Eine kurze Info darüber wie Du das Problem gelöst hast würde einem Suchenden die erneute Frage zu diesem Thema ersparen ;-)


----------



## windl (1. Jun 2012)

Folgende Lösung habe ich für mein Problem gefunden.
Bitte - das ist nur eine "Quick and dirty" Implementierung.
Aus diesem Ansatz heraus werde ich noch eine saubere Klasse entwickeln, die mit Proxy und TimeOut umgehen kann.


```
try{
			URL url = new URI("http://scfire-mtc-aa06.stream.aol.com:80/stream/1060").toURL();
			System.out.println(url.getPath());
		
			Socket socket = new Socket(url.getHost(),url.getPort());
			
			PrintWriter out = new PrintWriter(new BufferedWriter(new OutputStreamWriter(socket.getOutputStream()))); 
			out.println("GET "+url.getPath()+" HTTP/1.0"); 
			out.println(); 
			out.flush(); 

			BufferedReader in = new BufferedReader(new InputStreamReader(socket.getInputStream())); 

			String inputLine; 
			int count = 0; 

			while ((inputLine = in.readLine()) != null) { 
			count++; 
			System.out.println(count); 
			System.out.println(inputLine); 
			} 

			in.close(); 
}catch(Exception error){
	error.printStackTrace();
}
```

Jetzt bekommme ich wieder sauber den Shoutcast-Stream welchen ich meinem Player übergeben kann.


----------



## nillehammer (1. Jun 2012)

Ich habe diesen Thread gestern bereits verfolgt, aber nichts geschrieben, weil ich nichts Sinnvolles beitragen konnte. Danke für das Posten Deiner Lösung. Hat mich auch interessiert. Soo Q&D finde ich die garnicht. Eine kleiner Tipp nur:

```
URL url = new URI("http://scfire-mtc-aa06.stream.aol.com:80/stream/1060").toURL();
```
Du brauchst nicht in URL zu konvertieren. Die ganzen Methoden, die Du später benutzt (getPort etc.) gibt es auch direkt in URI.


----------



## HoaX (1. Jun 2012)

Wenn man sich den Response vom Server anschaut, dann ist es durchaus berechtigt dass URL meckert. Das ist nichtmal HTTP/1.0 sondern irgendwas davor.


----------



## windl (1. Jun 2012)

Ja, es ist ein Shoutcast-Stream mit einem ICY-Header.

ICY 200 OK
icy-notice1: <BR>This stream requires <a href="http://www.winamp.com/">Winamp</a><BR>
icy-notice2: Firehose Ultravox/SHOUTcast Relay Server/Linux v2.6.0<BR>
icy-name: #MUSIK.GOLDIES - #Musik Internetradio, Webradio, Online Radio - RauteMusik.FM - 24H OLDIES CLASSIC ROCK 60S 70S 80S POP AND MORE!
icy-genre: Decades Oldies 80s 70s 60s
icy-url: #Musik Internetradio, Webradio, Online Radio - RauteMusik.FM
content-type: audio/mpeg
icy-pub: 1
icy-br: 128


----------



## windl (1. Jun 2012)

Auch wenn es nicht mit einem HTTP anfängt - es ist und bleibt eine URL-Adresse. 
Es sollte trotzdem möglich sein, einen solchen Stream mit Java-Boardmitteln zu laden. 
Ich will keine rhetorische Frage aufwerfen aber der Stream ist via URL zu erreichen aber in JAVA 1.7 nicht mehr mit Java-Boardmitteln zu erreichen!
Ist diese zusätzliche Implementierung nicht etwas kurz gedacht und der Blick über den Tellerrand wurde nicht getan?

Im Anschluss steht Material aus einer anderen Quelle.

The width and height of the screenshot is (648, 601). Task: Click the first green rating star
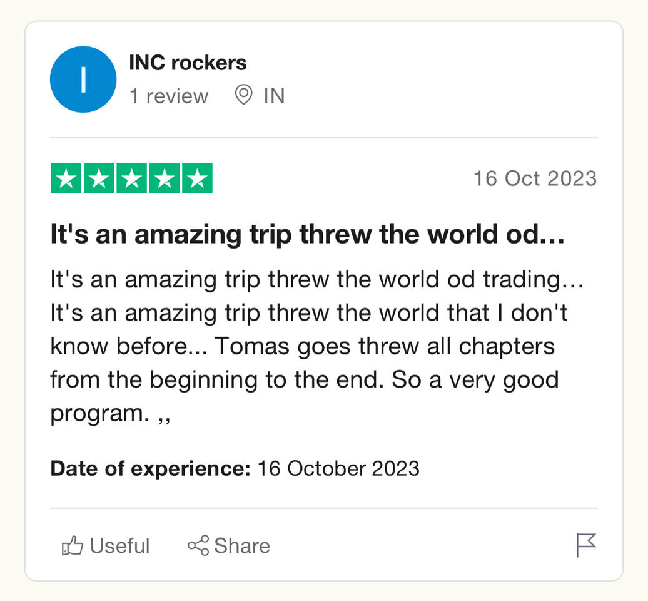pos(66,178)
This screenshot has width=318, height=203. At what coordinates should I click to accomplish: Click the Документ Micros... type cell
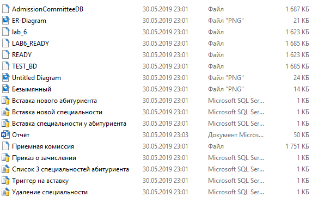[x=236, y=135]
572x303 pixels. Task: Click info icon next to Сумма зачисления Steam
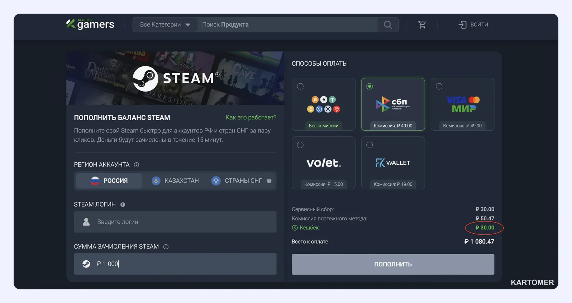click(x=166, y=247)
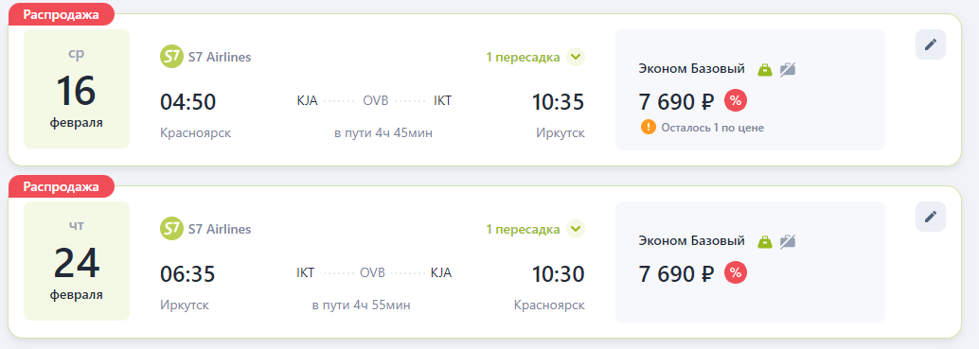The width and height of the screenshot is (979, 349).
Task: Edit the February 24 flight via pencil icon
Action: pyautogui.click(x=931, y=217)
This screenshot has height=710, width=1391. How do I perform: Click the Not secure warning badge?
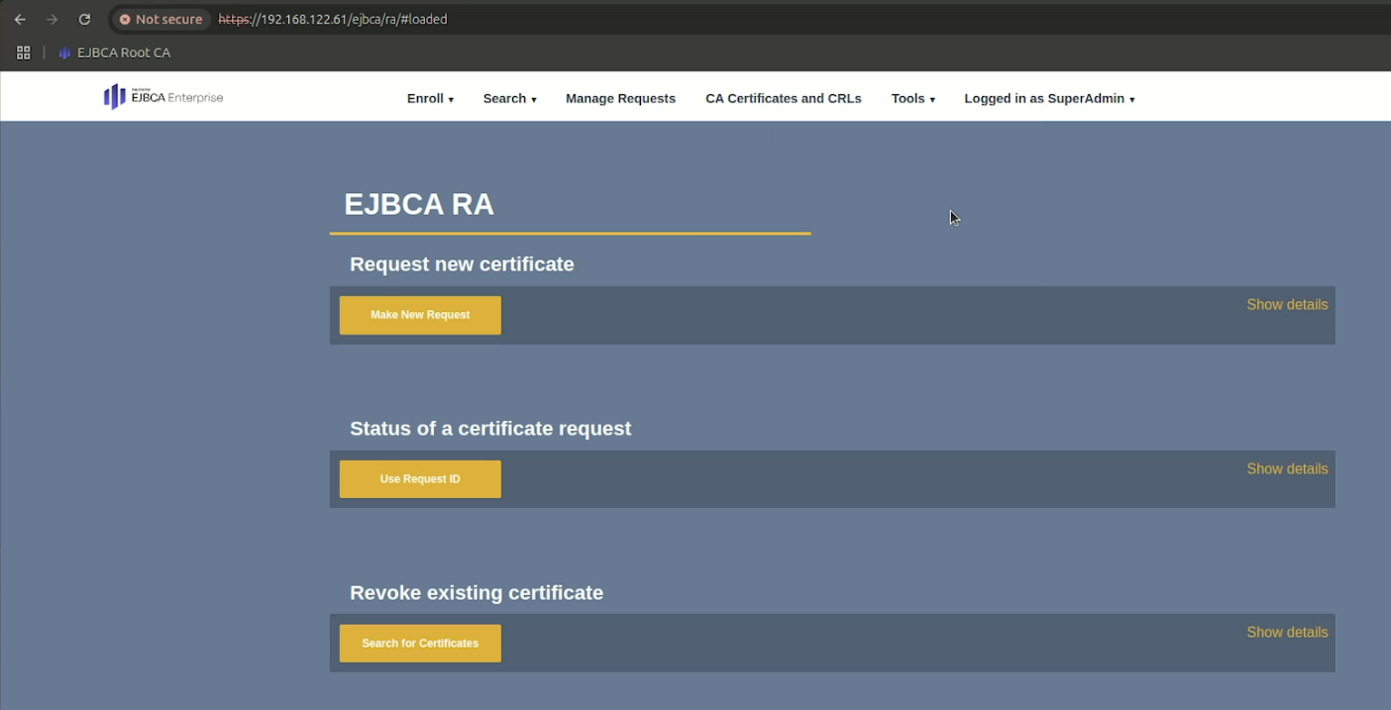(160, 19)
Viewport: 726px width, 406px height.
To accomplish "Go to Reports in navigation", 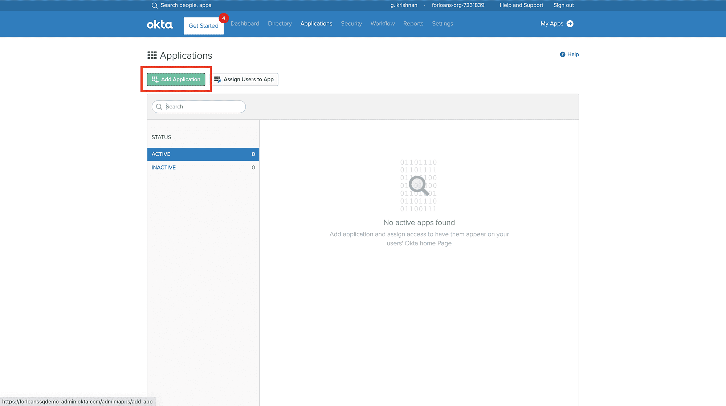I will [413, 24].
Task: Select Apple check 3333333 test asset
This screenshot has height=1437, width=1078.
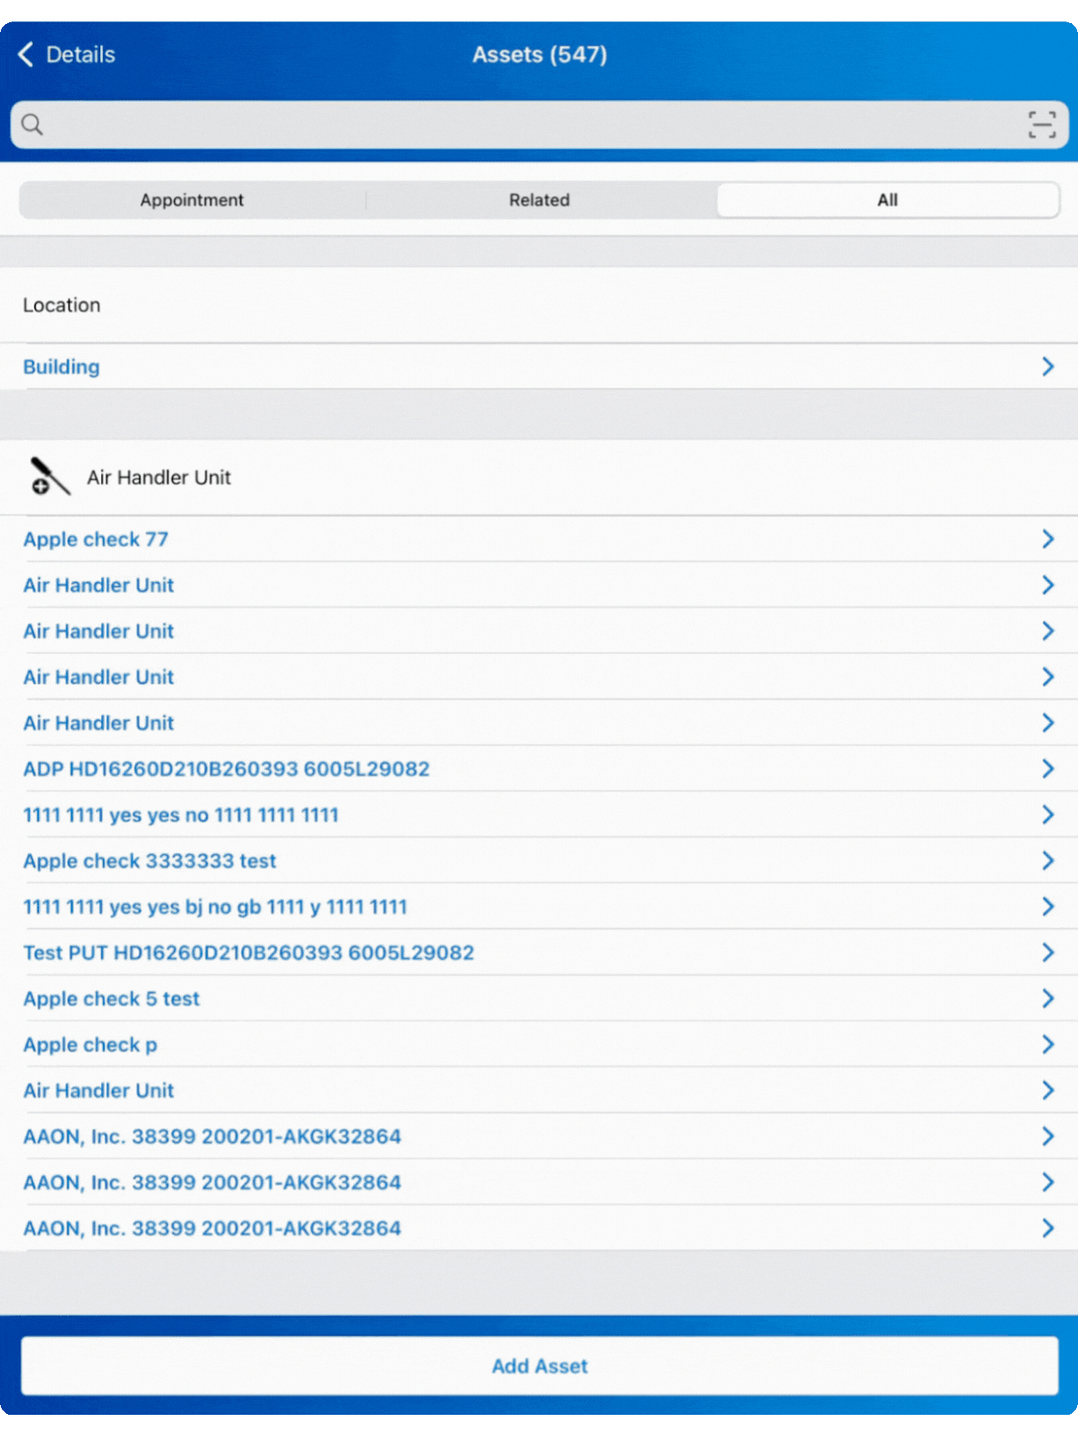Action: tap(150, 861)
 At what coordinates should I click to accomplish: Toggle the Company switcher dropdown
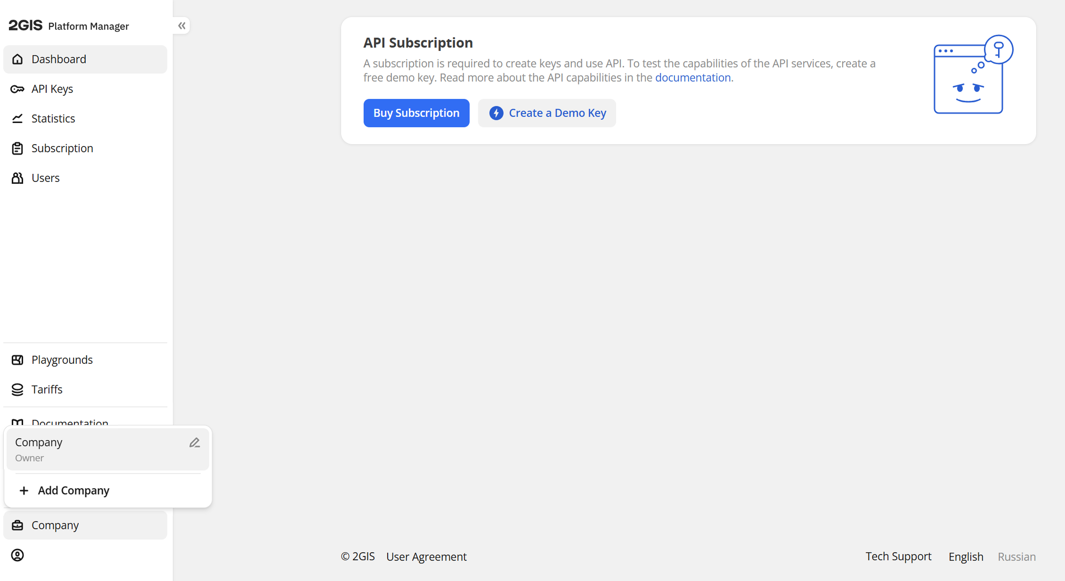(x=85, y=525)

Ich bedanke mich für die tollen Anregungen!
Super Forum
Uwe


----------



## HoaX (2. Jun 2012)

windl hat gesagt.:


> Auch wenn es nicht mit einem HTTP anfängt - es ist und bleibt eine URL-Adresse.
> Es sollte trotzdem möglich sein, einen solchen Stream mit Java-Boardmitteln zu laden.
> Ich will keine rhetorische Frage aufwerfen aber der Stream ist via URL zu erreichen aber in JAVA 1.7 nicht mehr mit Java-Boardmitteln zu erreichen!
> Ist diese zusätzliche Implementierung nicht etwas kurz gedacht und der Blick über den Tellerrand wurde nicht getan?
> ...



Ich denke du hast eine falsche Definition von URL. Auch mailto://adler@horst.invalid?subject=Schwul ist eine gültige URL. Dennoch wird URL#openConnection() nicht funktionieren, da es auch keinen Sinn macht.
Bei deiner URL steht vorne, als Protokoll, http://. Entsprechend wird auch eine HTTP-Antwort erwartet und nicht Shoutcast.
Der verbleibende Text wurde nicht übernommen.